To assess whether some cases with significant CF decline not predominantly driven by water availability are more likely to have arisen due to a shift in the mean rather than a linear trend, we adopt a similar bootstrapping procedure as used to evaluate statistical significance in the CF trend. This analysis is conducted on model residuals (modeled CF – observed CF) to remove the influence of water availability. We first identify the split year that results in the largest difference of means of the annual model residual series. We then perform the bootstrap with 10,000 resamples (as in the trend analysis above) and determine both the slope and the difference in means in each random sample. The bootstrap results are then used to evaluate relative likelihood (p-values) for both the observed difference in means and observed slope. A similar approach is adopted to test for capacity additions being a driver of CF trend. In this case, we simply select the year of largest capacity addition and test whether the shift in mean of the residual presents more statistical significance than the linear trend.

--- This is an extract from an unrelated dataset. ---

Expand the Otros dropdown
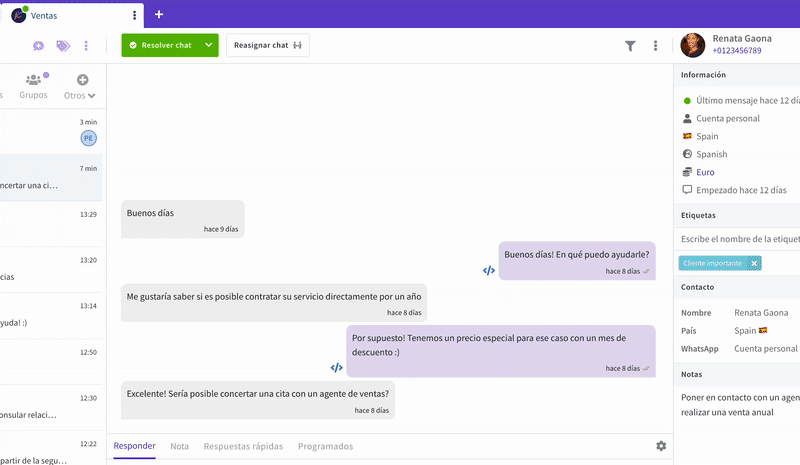Image resolution: width=800 pixels, height=465 pixels. tap(80, 95)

Evidence for flow regime change driving CF trend

Daily flow data are compiled for 107 plants which show both statistically significant CF decline and for which trend in CF simulated with annual water availability explains less than 60% of this decline. Based on these data, we compute the following metrics: annual 90th percentile of daily flow, annual maxima of daily flow, annual maxima of 7-day flow moving average, annual maxima of 30-day flow moving average, and proportion of annual flow arriving in the wettest month.